How different is it to have or be a church full of Onesiphoruses? Paul reports,
May the Lord grant mercy to the household of Onesiphorus, for he often refreshed me and was not ashamed of my chains, but when he arrived in Rome he searched for me earnestly and found me — may the Lord grant him to find mercy from the Lord on that day! — and you well know all the service he rendered at Ephesus. (2 Timothy 1:16–18)
We can hear the gratitude spattering from Paul’s pen. Pastors are men who grow weary like the rest of us — even young pastors run and grow tired. They receive more opposition, criticism, and slander than the normal churchman. Beyond this, shepherds accept invitations into all the bitter things of the church — adulteries, betrayals, deaths, and divisions. Pastoring is a good and hard work. They stand and contest with demonic bears and lions for their sheep’s sake — will the church not stand with them?
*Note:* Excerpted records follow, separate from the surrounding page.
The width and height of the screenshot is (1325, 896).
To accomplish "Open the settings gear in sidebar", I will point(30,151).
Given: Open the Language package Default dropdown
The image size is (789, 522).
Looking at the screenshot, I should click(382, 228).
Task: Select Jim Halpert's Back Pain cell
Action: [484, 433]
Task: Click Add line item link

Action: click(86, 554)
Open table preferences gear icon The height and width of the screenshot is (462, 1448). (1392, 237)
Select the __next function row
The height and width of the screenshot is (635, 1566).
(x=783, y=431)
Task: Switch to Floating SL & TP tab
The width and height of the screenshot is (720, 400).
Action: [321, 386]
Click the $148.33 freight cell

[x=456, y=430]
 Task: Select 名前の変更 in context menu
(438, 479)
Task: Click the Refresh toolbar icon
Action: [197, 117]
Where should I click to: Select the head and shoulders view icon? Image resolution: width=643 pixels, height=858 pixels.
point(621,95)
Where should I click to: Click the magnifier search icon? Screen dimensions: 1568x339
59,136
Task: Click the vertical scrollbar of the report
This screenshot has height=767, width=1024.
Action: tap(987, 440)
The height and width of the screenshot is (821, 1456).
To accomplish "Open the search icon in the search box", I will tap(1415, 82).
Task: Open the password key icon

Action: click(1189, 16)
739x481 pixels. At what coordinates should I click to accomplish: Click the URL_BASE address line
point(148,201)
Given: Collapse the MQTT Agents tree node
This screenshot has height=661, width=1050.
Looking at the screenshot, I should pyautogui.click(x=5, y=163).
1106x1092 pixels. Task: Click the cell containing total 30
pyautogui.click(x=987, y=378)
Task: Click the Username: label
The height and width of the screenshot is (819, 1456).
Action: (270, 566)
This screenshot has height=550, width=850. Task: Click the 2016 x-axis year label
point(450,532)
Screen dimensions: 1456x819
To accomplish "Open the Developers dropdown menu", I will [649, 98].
How might you support your pastors, help them, encourage them, defend them? Resist the world’s consumer mindset and take responsibility to help nurture the flock — disciple, serve, volunteer. Remember, they equip you for the work of ministry and will be mightily encouraged to see you doing it (Ephesians 4:13).
5. Help Them Love You
A final way to care for your pastors is to help them care for your soul.
Obey your leaders and submit to them, for they are keeping watch over your souls, as those who will have to give an account. Let them do this with joy and not with groaning, for that would be of no advantage to you. (Hebrews 13:17)
“Following your shepherd’s lead is to your own advantage. Happy pastors pastor better.”
A wise flock wants its shepherds to lead with joy. As they seek to shepherd you, follow their lead to Jesus, be ready to be persuaded by their teaching, submit to their guidance as far as Scripture allows. Do so readily, eagerly, thankfully that they might cheerfully discharge their eternal duty of caring for your immortal soul (for which they will give an account).
Following your shepherds’ lead is to your own advantage. Happy pastors pastor better. If a plurality of pastors is met with mostly antagonism, indifference, or distrust, the flock does them no favors to pastor as God would have them — “exercising oversight, not under compulsion, but willingly, as God would have you” (1 Peter 5:2–3).
So esteem your pastors highly in the Lord, imitate them, pray for them, stand by them in trials, join them in the work of ministry, and be eager to submit to their direction. In so doing, you will sit them down upon the Rock, hold up their arms, and help them to serve your soul more of Jesus. And by God’s grace, you will defeat the Amaleks of the world, the flesh, and the devil. Persist in this, that we may all have a good report to give to the Master on that day — pastors for how they shepherded, and sheep for how they followed.